Les Perras . com

How to Make a Sitemap with google-sitemap_gen on Nginx

  • Tags:

I wanted to make a sitemap for my site to submit to google, but I didn’t want to pay for a sitemap generator, as my site is not a commercial site.

google-sitemap_gen is one of the first resources I found.

The Problem is…

The problem is that it is described for use with apache but I am using the nginx server. A bit more searching lead me to this page and Wing Tang Wong’s answer.

He Said

He said he made a url list by spidering with wget, and writing to wget-log. Then use that source of urls to make the sitemap.xml with the google-sitemap_gen. I donwloaded the sitemap generator package and unzipped it.

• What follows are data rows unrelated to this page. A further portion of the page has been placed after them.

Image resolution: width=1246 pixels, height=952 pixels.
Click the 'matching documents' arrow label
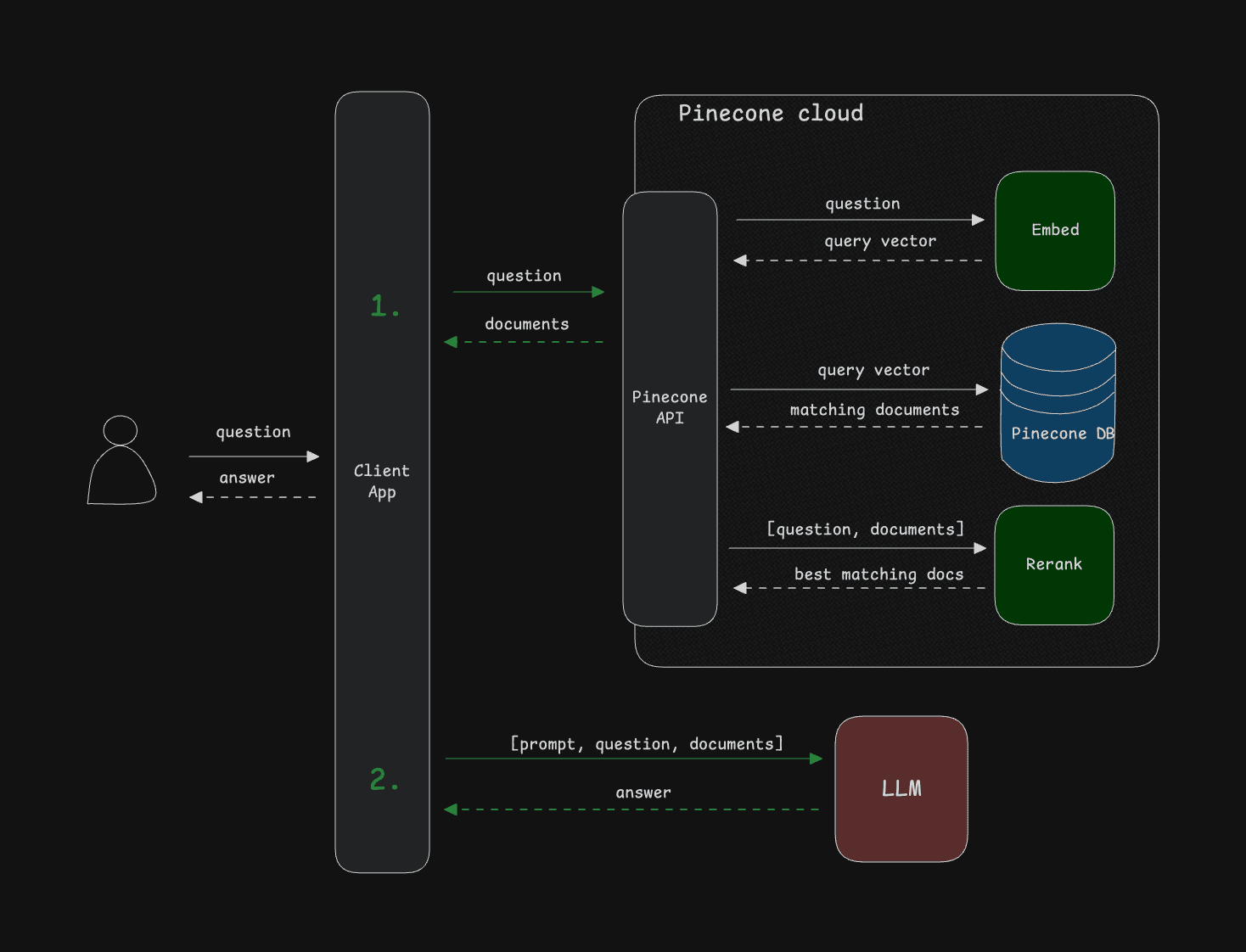tap(874, 410)
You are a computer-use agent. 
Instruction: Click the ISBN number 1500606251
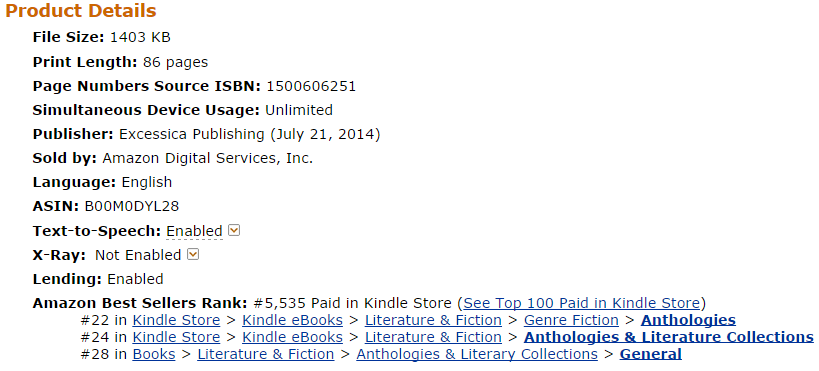tap(311, 86)
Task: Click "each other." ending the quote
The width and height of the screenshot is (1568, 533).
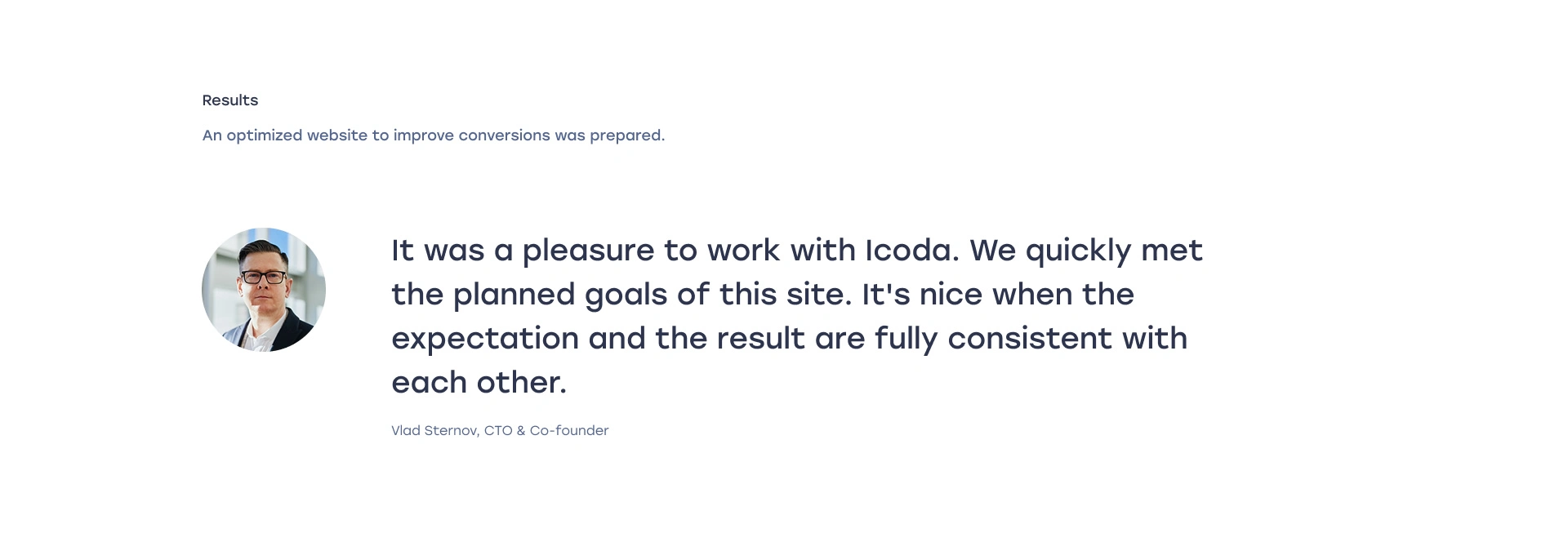Action: click(x=479, y=383)

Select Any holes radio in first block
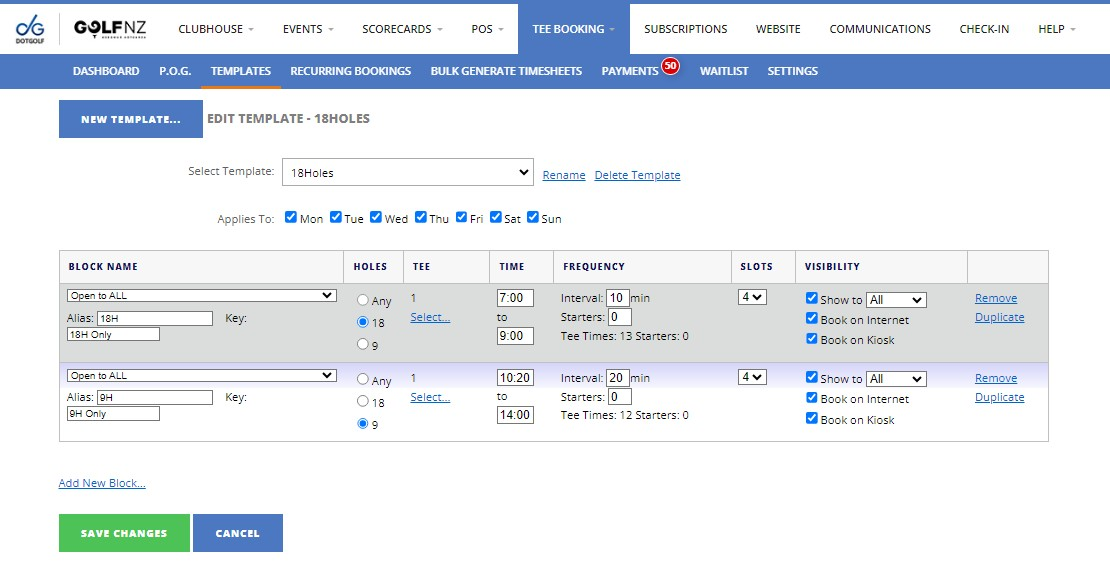pos(363,300)
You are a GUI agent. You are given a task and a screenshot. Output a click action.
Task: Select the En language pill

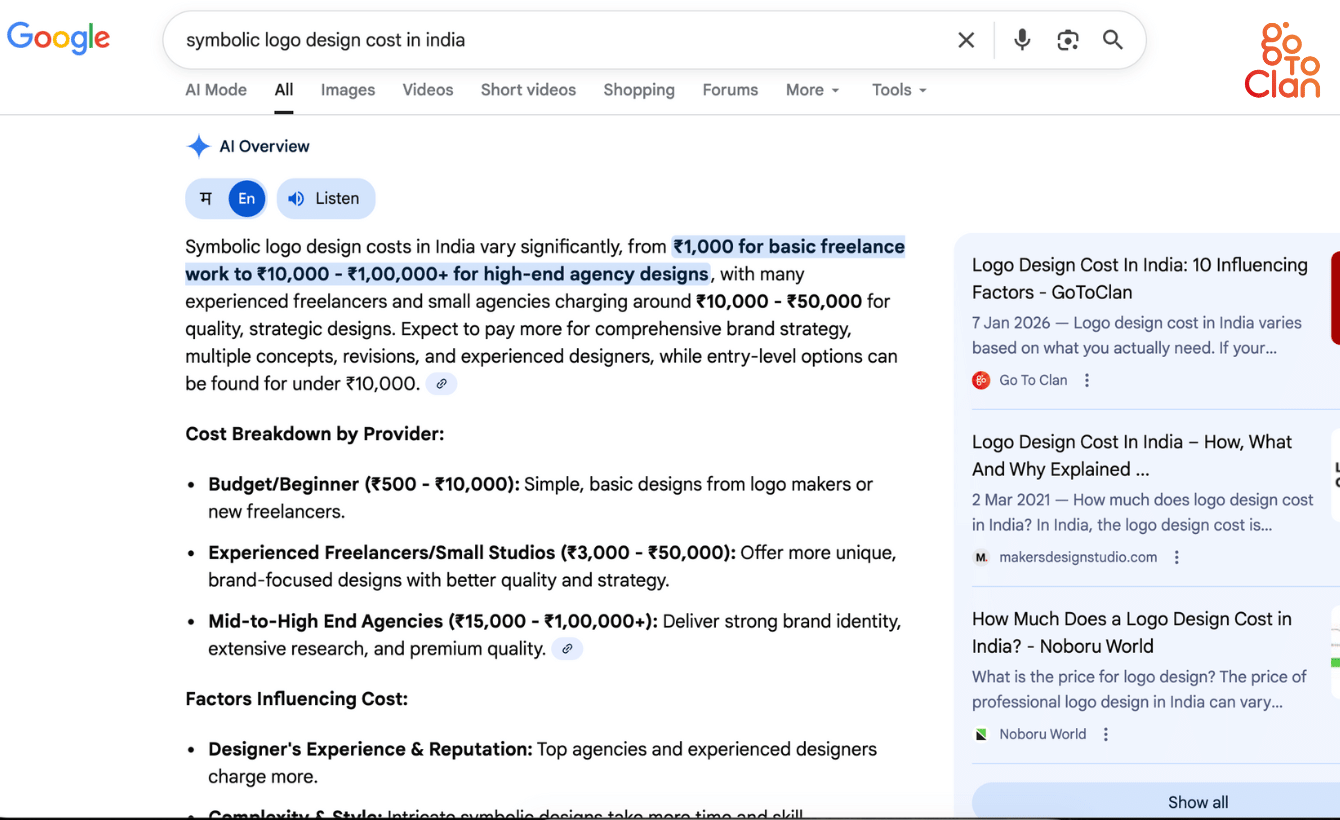[246, 198]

Next I modified the config file like he says on the linked page above.

#<?xml version="1.0" encoding="UTF-8"?>


<url  href="http://YOURDOMAIN.com/stats?q=name"  />

<urllist  path="urllist.txt"  encoding="UTF-8"  />

<!-- Exclude URLs that end with a '~'   (IE: emacs backup files)      -->
<filter  action="drop"  type="wildcard"  pattern="*~"           />

<!-- Exclude URLs within UNIX-style hidden files or directories       -->
<filter  action="drop"  type="regexp"    pattern="/\.[^/]*"     />

He spidered with
wget -mk —spider -r -l2 http://YOURDOMAIN.COM/

but I found it worked if I did it like this:

 wget -mk --spider -r -l2 http://YOURDOMAIN.COM/ -o wget-log

Then his next command to makd the urllist worked nicely:

cat wget-log | tr ' ' '\012' | grep "^http" | egrep -vi "[?]|[.]jpg$" | sort -u > urllist.txt

No problems after ensuring that the wget-log file was written and in place. then all that remained was to use the google-sitemap_gen with the command:

python sitemap_gen.py --config=example_config.xml 

And presto! You have a nice sitemap. Just send it to google on their webmaster tools page.